9th Vice President of Egypt
- In office 12 August 2012 – 22 December 2012
- President: Mohamed Morsi
- Preceded by: Omar Suleiman
- Succeeded by: Mohamed ElBaradei (interim)

Personal details
- Born: 1954 (age 71–72) Alexandria, Egypt
- Party: Independent

= Mahmoud Mekki =

Vice President of Egypt from August 2012 to December 2012

Mahmoud Mekki (محمود محمود أحمد مكي; born 1954) is an Egyptian politician who served as the ninth vice president of Egypt from August 2012 to December 2012. He was appointed by President Mohamed Morsi following the 2011 revolution and the 2012 presidential election on 12 August 2012. He was Egypt's first vice president from a civilian background rather than a military one. He resigned from his post on 22 December 2012.
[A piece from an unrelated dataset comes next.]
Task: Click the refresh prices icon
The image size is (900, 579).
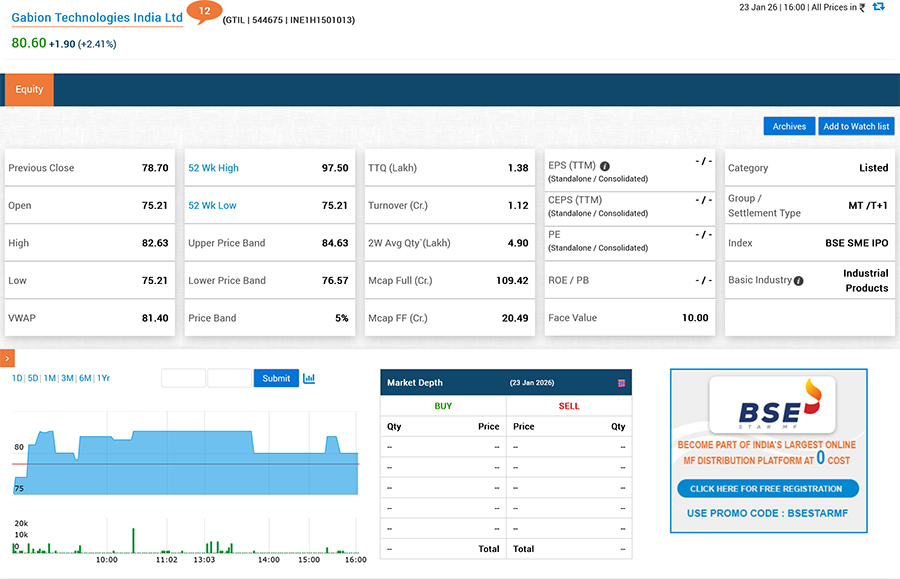Action: point(878,7)
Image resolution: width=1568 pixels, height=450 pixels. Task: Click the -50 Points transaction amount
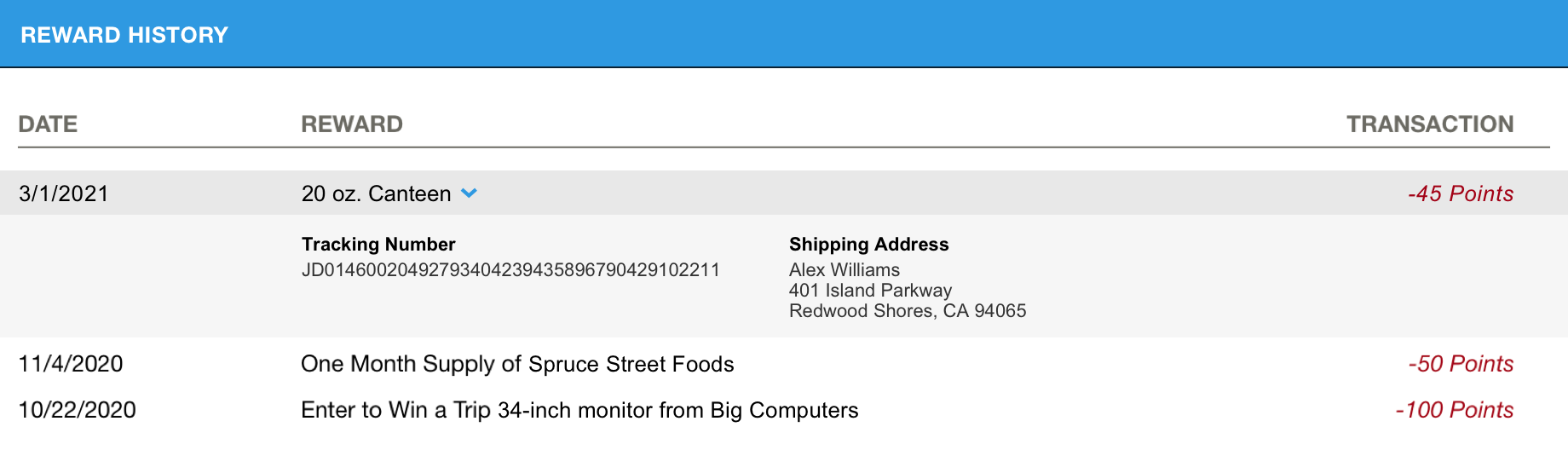click(x=1460, y=364)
==Early life and education==
Mekki was born in Alexandria in 1954. After graduating from police college in Cairo he worked as a police officer in Central Security Forces. He then got a bachelor's degree in law and worked in general prosecution (النيابة العامة). A few years later, Mekki became a judge. Working his way up the judicial ladder, he was eventually appointed vice-president of the Court of Cassation (Arabic: محكمه النقض)., which represents the final stage of criminal appeal in Egypt.

He is younger brother of Ahmed Mekki, the former minister of justice in the Qandil Cabinet.

==Career==
Since the mid-1980s, Mekki, along with a large number of Egypt's judges, were engaged in advocating judicial independence, an idea which was brought to light at the time by Yehia Rifai, Chairman of the Egyptian Judges' Club at the time. Brothers Ahmed and Mahmoud Makky alongside Hossam Ghariani and others were demanding separation of the executive authority over courts and the transfer of judicial inspection to the Supreme judicial Council.
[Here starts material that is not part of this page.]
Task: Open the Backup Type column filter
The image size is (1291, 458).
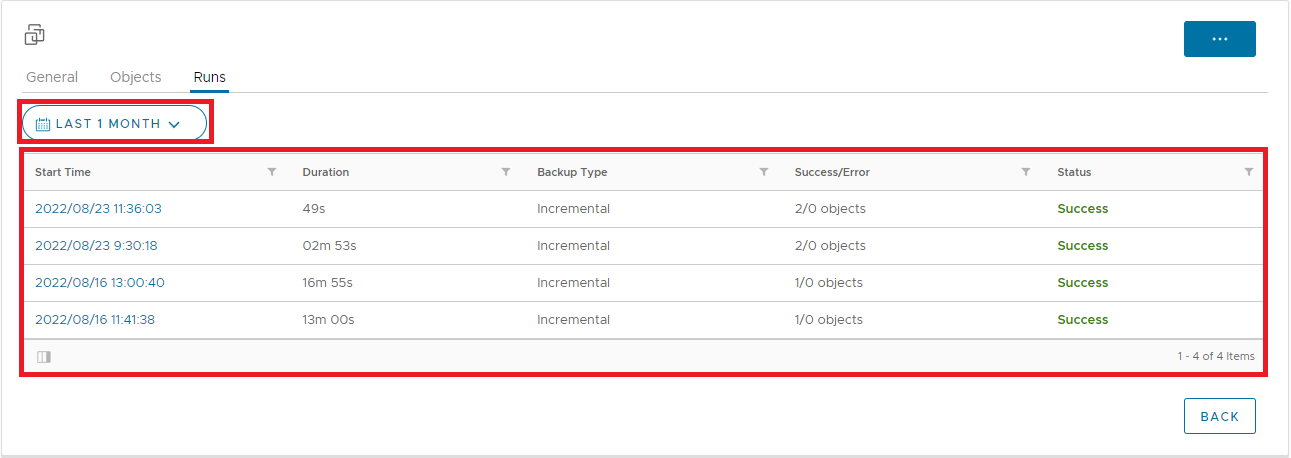Action: click(x=764, y=172)
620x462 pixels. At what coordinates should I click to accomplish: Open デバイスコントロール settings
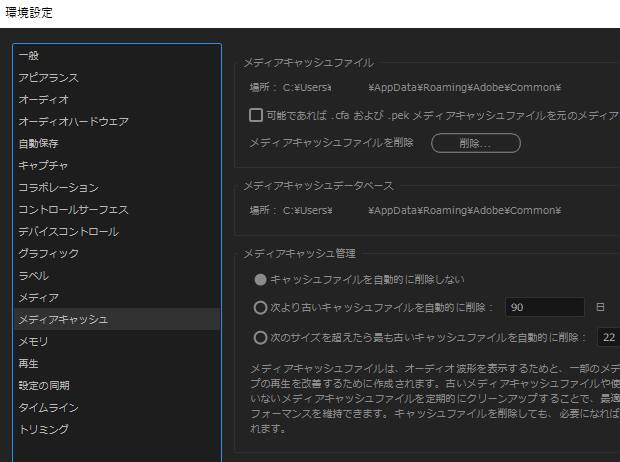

Makky headed the follow-up elections in the Judges' Club, and coordinator of the movement of the independent judges. In 2006, he led demonstrations for independence of the judiciary from the executive. Makky also demanded the amendment of article 76 of the Egyptian constitution to allow multiple presidential candidates to run for elections. In 1992, Makky headed a strike by judges to request the release of two judges who they claimed had been unfairly detained.

In 2005, Makky was arrested and tried. During the trial of Makky in 2005, the Muslim Brotherhood showed intense solidarity with him during the trial. Salim Al-Awa and a large number of lawyers pleaded with him. In 2006, he was cleared of the charge.
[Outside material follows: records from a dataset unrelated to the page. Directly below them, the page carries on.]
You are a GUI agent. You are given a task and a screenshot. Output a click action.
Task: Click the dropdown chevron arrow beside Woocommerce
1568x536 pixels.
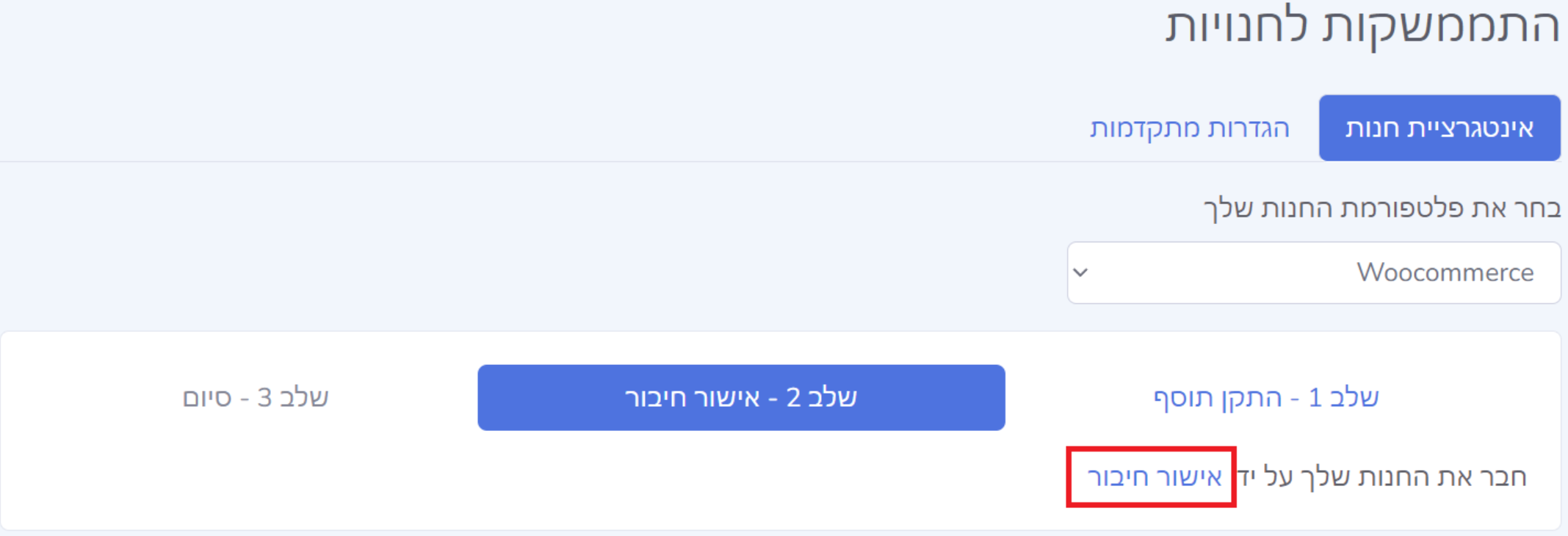tap(1080, 272)
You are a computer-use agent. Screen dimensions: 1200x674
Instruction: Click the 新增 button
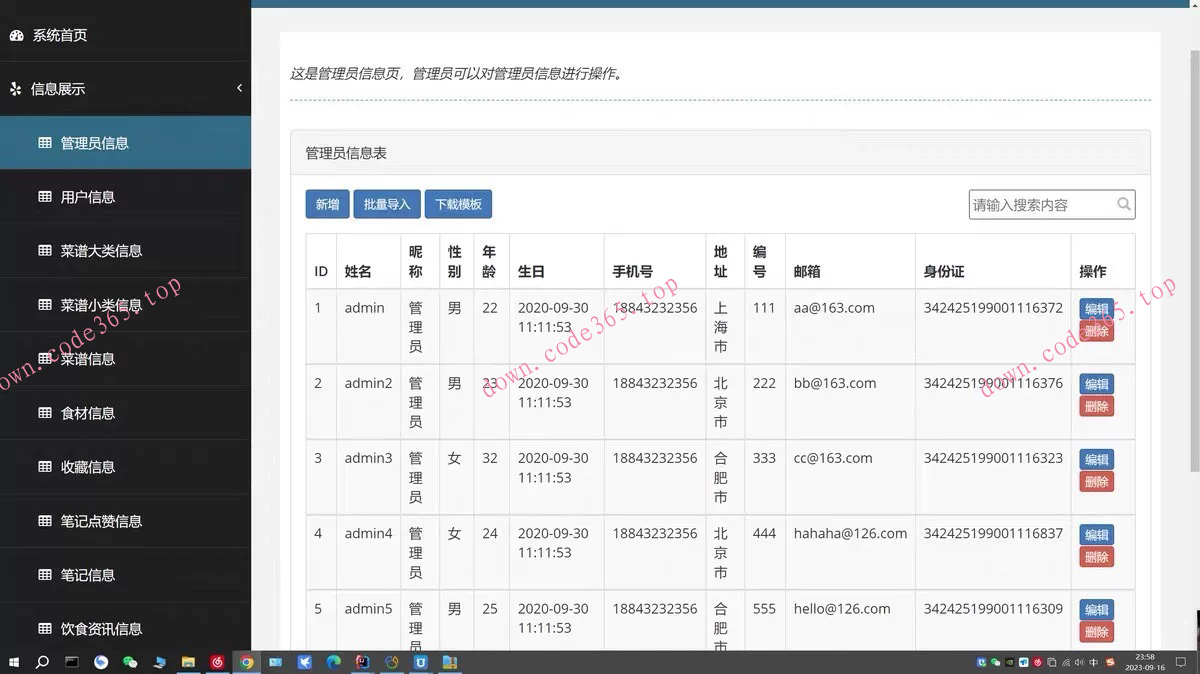point(327,203)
Makky had a popular position in 2006 when he surprised the judges and the broad masses huddled in front of the High Court after the end of the first session of the disciplinary trial for Makky and ran quickly towards Major General Ismail Shaer, director of Cairo security. He held him by his hands and said to him "Do you know Omar?", Shaer replied "Yes, he is my late son," Makky replied "If you really remember him, then pray from him and stop police brutality against youth demonstrators since they are all the same age of your late son." People who saw the incident said that Shaer nearly cried while he listened to these words.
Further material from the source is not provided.